KEY POINTS
The IMF and Ghana have reached a staff-level agreement to unlock $370 million under the country’s three-year Extended Credit Facility, bringing total disbursements to $2.4 billion.
Ghana’s economy has shown growth in 2024, but fiscal slippages, inflation, and delays in reforms have created significant challenges, which the government is addressing through various measures.
Structural reforms in public financial management, governance, and key sectors like energy and SOEs are central to Ghana’s ongoing efforts to stabilize its economy and manage debt restructuring.
The International Monetary Fund, IMF, has reached a staff-level agreement with the Ghanaian government on the fourth review of its three-year Extended Credit Facility (ECF) program.
This agreement, announced on Tuesday after a two-week mission in Accra, marks a significant step towards securing an additional $370 million in financial assistance for Ghana.

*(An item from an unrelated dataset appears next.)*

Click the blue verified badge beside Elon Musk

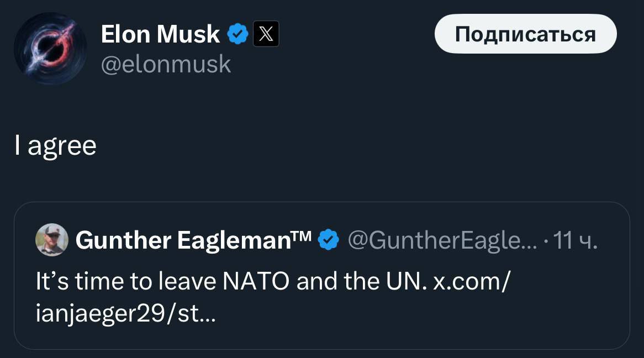[x=238, y=34]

The disbursement, which is subject to approval by the IMF’s executive board, will bring the total amount Ghana has received from the IMF under this credit program to approximately $2.4 billion since May 2023.
Led by Stéphane Roudet, the IMF mission assessed the country’s economic performance and progress in implementing the necessary reforms. Roudet emphasized that while the country’s economic growth in 2024 exceeded expectations, driven by strong performance in the mining and construction sectors, there were still significant hurdles. “Growth in 2024 was higher than expected, underpinned by strong mining and construction activity,” Roudet noted. “The external sector has seen considerable improvement, with solid exports, particularly gold, and higher remittances contributing to a significant increase in international reserves.”

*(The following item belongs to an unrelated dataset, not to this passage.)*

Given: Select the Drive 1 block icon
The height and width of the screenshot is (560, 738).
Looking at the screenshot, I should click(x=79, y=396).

However, despite these positive developments, the IMF also highlighted challenges faced by the government. Preliminary fiscal data indicated a deterioration in the country’s performance at the end of 2024.
According to The Cable, the IMF pointed to slippages in fiscal management ahead of the 2024 general elections, citing a large accumulation of payables. In addition, inflation exceeded program targets, and several key reforms were delayed across fiscal, financial, and energy sectors.
A comprehensive structural reform agenda by IMF
Beyond fiscal measures, the IMF’s discussions also revolved around the Ghanaian government’s broader structural reform agenda, which includes improving governance and transparency, especially in State-Owned Enterprises (SOEs).
In particular, the IMF highlighted reforms in the gold, cocoa, and energy sectors. The resumption of quarterly electricity tariff adjustments, combined with structural reforms, is expected to reduce the energy sector shortfall and stop the accumulation of new arrears.
“The focus on structural reforms in key sectors, such as energy and SOEs, is essential for the country’s long-term fiscal sustainability,” Roudet remarked. The IMF’s report emphasized that financial stability is being maintained, thanks to ongoing recapitalization efforts and the government’s commitment to strengthening public banks.
The Ghanaian government is also committed to completing its comprehensive public debt restructuring, which is crucial for restoring long-term debt sustainability.
An agreement with Ghana’s Official Creditors Committee (OCC) under the G20 Common Framework has been signed, and the focus is now on finalizing bilateral agreements to implement the Memorandum of Understanding (MoU).